REQUIRED WORK ->
Can you print every record below exactly as written?

(Pixel coordinate grounding data)
####

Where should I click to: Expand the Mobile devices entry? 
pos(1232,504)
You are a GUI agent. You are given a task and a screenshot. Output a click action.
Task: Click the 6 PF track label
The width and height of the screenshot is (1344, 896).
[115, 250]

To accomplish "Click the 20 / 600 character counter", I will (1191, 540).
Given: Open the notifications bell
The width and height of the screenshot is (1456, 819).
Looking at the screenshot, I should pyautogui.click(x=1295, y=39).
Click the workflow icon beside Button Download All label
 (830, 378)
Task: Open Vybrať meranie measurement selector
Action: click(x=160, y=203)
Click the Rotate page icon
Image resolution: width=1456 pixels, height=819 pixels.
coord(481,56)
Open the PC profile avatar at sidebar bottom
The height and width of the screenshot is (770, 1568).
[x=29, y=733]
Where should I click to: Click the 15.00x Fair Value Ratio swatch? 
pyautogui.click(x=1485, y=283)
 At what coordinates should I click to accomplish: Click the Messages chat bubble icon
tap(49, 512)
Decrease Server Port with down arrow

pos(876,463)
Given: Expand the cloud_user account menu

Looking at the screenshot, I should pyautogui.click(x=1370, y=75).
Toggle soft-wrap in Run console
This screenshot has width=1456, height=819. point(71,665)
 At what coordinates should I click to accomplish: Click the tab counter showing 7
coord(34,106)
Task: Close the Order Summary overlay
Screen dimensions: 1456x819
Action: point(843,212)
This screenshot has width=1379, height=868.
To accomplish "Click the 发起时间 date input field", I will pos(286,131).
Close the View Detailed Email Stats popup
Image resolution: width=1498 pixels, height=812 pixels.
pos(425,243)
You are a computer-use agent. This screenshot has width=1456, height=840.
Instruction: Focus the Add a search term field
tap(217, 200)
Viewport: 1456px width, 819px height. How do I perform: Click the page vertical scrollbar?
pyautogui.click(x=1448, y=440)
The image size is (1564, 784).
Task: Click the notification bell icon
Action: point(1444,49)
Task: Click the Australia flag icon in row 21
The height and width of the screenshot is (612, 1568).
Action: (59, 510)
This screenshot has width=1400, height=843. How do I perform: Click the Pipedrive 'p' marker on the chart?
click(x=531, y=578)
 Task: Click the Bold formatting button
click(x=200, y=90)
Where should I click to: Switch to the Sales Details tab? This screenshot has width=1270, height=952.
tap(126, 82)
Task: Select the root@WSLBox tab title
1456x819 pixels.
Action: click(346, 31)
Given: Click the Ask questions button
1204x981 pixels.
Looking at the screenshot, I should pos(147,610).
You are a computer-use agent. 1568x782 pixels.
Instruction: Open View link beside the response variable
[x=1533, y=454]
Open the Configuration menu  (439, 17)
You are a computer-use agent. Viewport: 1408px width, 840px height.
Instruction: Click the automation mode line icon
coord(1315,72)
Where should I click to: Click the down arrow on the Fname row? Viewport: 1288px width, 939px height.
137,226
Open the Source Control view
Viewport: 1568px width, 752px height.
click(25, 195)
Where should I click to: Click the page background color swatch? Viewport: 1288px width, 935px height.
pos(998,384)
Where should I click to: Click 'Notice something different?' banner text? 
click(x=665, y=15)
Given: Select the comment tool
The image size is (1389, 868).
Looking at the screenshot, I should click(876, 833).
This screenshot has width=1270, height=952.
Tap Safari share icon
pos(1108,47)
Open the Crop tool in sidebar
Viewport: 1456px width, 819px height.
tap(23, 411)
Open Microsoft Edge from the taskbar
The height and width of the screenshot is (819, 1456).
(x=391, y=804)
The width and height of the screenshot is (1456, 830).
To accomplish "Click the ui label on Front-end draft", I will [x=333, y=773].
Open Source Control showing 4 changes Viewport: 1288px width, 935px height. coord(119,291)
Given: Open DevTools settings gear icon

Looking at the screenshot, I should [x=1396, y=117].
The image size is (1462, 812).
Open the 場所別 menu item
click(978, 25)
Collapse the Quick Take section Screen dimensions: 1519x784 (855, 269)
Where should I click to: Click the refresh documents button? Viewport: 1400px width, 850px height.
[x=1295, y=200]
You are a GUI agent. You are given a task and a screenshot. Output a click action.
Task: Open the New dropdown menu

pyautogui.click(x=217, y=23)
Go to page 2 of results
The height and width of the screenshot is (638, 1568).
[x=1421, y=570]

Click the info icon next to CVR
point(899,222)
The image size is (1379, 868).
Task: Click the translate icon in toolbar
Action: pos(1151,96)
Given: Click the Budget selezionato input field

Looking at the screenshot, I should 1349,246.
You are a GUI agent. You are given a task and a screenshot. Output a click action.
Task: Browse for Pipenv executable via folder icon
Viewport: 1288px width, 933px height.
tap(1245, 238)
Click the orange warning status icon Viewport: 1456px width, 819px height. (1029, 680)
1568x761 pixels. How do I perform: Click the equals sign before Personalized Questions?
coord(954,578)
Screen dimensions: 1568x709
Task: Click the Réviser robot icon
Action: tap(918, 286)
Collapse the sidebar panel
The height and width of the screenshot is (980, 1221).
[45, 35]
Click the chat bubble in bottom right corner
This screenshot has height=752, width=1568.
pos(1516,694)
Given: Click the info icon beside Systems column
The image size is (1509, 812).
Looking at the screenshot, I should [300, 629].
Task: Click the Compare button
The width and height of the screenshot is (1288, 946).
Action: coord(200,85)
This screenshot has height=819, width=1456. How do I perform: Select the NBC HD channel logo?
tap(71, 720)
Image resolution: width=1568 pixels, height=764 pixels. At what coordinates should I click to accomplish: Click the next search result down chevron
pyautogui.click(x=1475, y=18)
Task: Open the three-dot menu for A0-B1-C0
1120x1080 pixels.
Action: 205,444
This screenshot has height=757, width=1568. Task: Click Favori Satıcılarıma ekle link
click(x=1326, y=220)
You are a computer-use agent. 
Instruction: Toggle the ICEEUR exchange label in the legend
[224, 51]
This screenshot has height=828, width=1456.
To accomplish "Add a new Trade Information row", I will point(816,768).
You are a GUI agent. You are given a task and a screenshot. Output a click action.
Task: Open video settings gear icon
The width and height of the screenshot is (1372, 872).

####

ANSWER SECTION ->
Where should I click to: Expand the Mobile devices entry? 
pos(1232,504)
You are a GUI agent. You are given a task and a screenshot. Output a click action.
Task: Click the 6 PF track label
The width and height of the screenshot is (1344, 896).
[115, 250]

To accomplish "Click the 20 / 600 character counter", I will (1191, 540).
Given: Open the notifications bell
The width and height of the screenshot is (1456, 819).
Looking at the screenshot, I should pyautogui.click(x=1295, y=39).
Click the workflow icon beside Button Download All label
 (830, 378)
Task: Open Vybrať meranie measurement selector
Action: click(x=160, y=203)
Click the Rotate page icon
Image resolution: width=1456 pixels, height=819 pixels.
coord(481,56)
Open the PC profile avatar at sidebar bottom
The height and width of the screenshot is (770, 1568).
[x=29, y=733]
Where should I click to: Click the 15.00x Fair Value Ratio swatch? 
pyautogui.click(x=1485, y=283)
 At what coordinates should I click to accomplish: Click the Messages chat bubble icon
tap(49, 512)
Decrease Server Port with down arrow

pos(876,463)
Given: Expand the cloud_user account menu

Looking at the screenshot, I should pyautogui.click(x=1370, y=75).
Toggle soft-wrap in Run console
This screenshot has width=1456, height=819. point(71,665)
 At what coordinates should I click to accomplish: Click the tab counter showing 7
coord(34,106)
Task: Close the Order Summary overlay
Screen dimensions: 1456x819
Action: point(843,212)
This screenshot has width=1379, height=868.
To accomplish "Click the 发起时间 date input field", I will pos(286,131).
Close the View Detailed Email Stats popup
Image resolution: width=1498 pixels, height=812 pixels.
pos(425,243)
You are a computer-use agent. This screenshot has width=1456, height=840.
Instruction: Focus the Add a search term field
tap(217, 200)
Viewport: 1456px width, 819px height. How do I perform: Click the page vertical scrollbar?
pyautogui.click(x=1448, y=440)
The image size is (1564, 784).
Task: Click the notification bell icon
Action: point(1444,49)
Task: Click the Australia flag icon in row 21
The height and width of the screenshot is (612, 1568).
Action: (59, 510)
This screenshot has width=1400, height=843. How do I perform: Click the Pipedrive 'p' marker on the chart?
click(x=531, y=578)
 Task: Click the Bold formatting button
click(x=200, y=90)
Where should I click to: Switch to the Sales Details tab? This screenshot has width=1270, height=952.
tap(126, 82)
Task: Select the root@WSLBox tab title
1456x819 pixels.
Action: click(346, 31)
Given: Click the Ask questions button
1204x981 pixels.
Looking at the screenshot, I should pos(147,610).
You are a computer-use agent. 1568x782 pixels.
Instruction: Open View link beside the response variable
[x=1533, y=454]
Open the Configuration menu  (439, 17)
You are a computer-use agent. Viewport: 1408px width, 840px height.
Instruction: Click the automation mode line icon
coord(1315,72)
Where should I click to: Click the down arrow on the Fname row? Viewport: 1288px width, 939px height.
137,226
Open the Source Control view
Viewport: 1568px width, 752px height.
click(25, 195)
Where should I click to: Click the page background color swatch? Viewport: 1288px width, 935px height.
pos(998,384)
Where should I click to: Click 'Notice something different?' banner text? 
click(x=665, y=15)
Given: Select the comment tool
The image size is (1389, 868).
Looking at the screenshot, I should click(876, 833).
This screenshot has width=1270, height=952.
Tap Safari share icon
pos(1108,47)
Open the Crop tool in sidebar
Viewport: 1456px width, 819px height.
tap(23, 411)
Open Microsoft Edge from the taskbar
The height and width of the screenshot is (819, 1456).
(x=391, y=804)
The width and height of the screenshot is (1456, 830).
To accomplish "Click the ui label on Front-end draft", I will [x=333, y=773].
Open Source Control showing 4 changes Viewport: 1288px width, 935px height. coord(119,291)
Given: Open DevTools settings gear icon

Looking at the screenshot, I should [x=1396, y=117].
The image size is (1462, 812).
Open the 場所別 menu item
click(978, 25)
Collapse the Quick Take section Screen dimensions: 1519x784 (855, 269)
Where should I click to: Click the refresh documents button? Viewport: 1400px width, 850px height.
[x=1295, y=200]
You are a GUI agent. You are given a task and a screenshot. Output a click action.
Task: Open the New dropdown menu

pyautogui.click(x=217, y=23)
Go to page 2 of results
The height and width of the screenshot is (638, 1568).
[x=1421, y=570]

Click the info icon next to CVR
point(899,222)
The image size is (1379, 868).
Task: Click the translate icon in toolbar
Action: pos(1151,96)
Given: Click the Budget selezionato input field

Looking at the screenshot, I should 1349,246.
You are a GUI agent. You are given a task and a screenshot. Output a click action.
Task: Browse for Pipenv executable via folder icon
Viewport: 1288px width, 933px height.
tap(1245, 238)
Click the orange warning status icon Viewport: 1456px width, 819px height. (1029, 680)
1568x761 pixels. How do I perform: Click the equals sign before Personalized Questions?
coord(954,578)
Screen dimensions: 1568x709
Task: Click the Réviser robot icon
Action: tap(918, 286)
Collapse the sidebar panel
The height and width of the screenshot is (980, 1221).
[45, 35]
Click the chat bubble in bottom right corner
This screenshot has height=752, width=1568.
pos(1516,694)
Given: Click the info icon beside Systems column
The image size is (1509, 812).
Looking at the screenshot, I should [300, 629].
Task: Click the Compare button
The width and height of the screenshot is (1288, 946).
Action: coord(200,85)
This screenshot has height=819, width=1456. How do I perform: Select the NBC HD channel logo?
tap(71, 720)
Image resolution: width=1568 pixels, height=764 pixels. At what coordinates should I click to accomplish: Click the next search result down chevron
pyautogui.click(x=1475, y=18)
Task: Open the three-dot menu for A0-B1-C0
1120x1080 pixels.
Action: 205,444
This screenshot has height=757, width=1568. Task: Click Favori Satıcılarıma ekle link
click(x=1326, y=220)
You are a computer-use agent. 
Instruction: Toggle the ICEEUR exchange label in the legend
[224, 51]
This screenshot has height=828, width=1456.
To accomplish "Add a new Trade Information row", I will point(816,768).
You are a GUI agent. You are given a task and a screenshot. Output a click action.
Task: Open video settings gear icon
The width and height of the screenshot is (1372, 872).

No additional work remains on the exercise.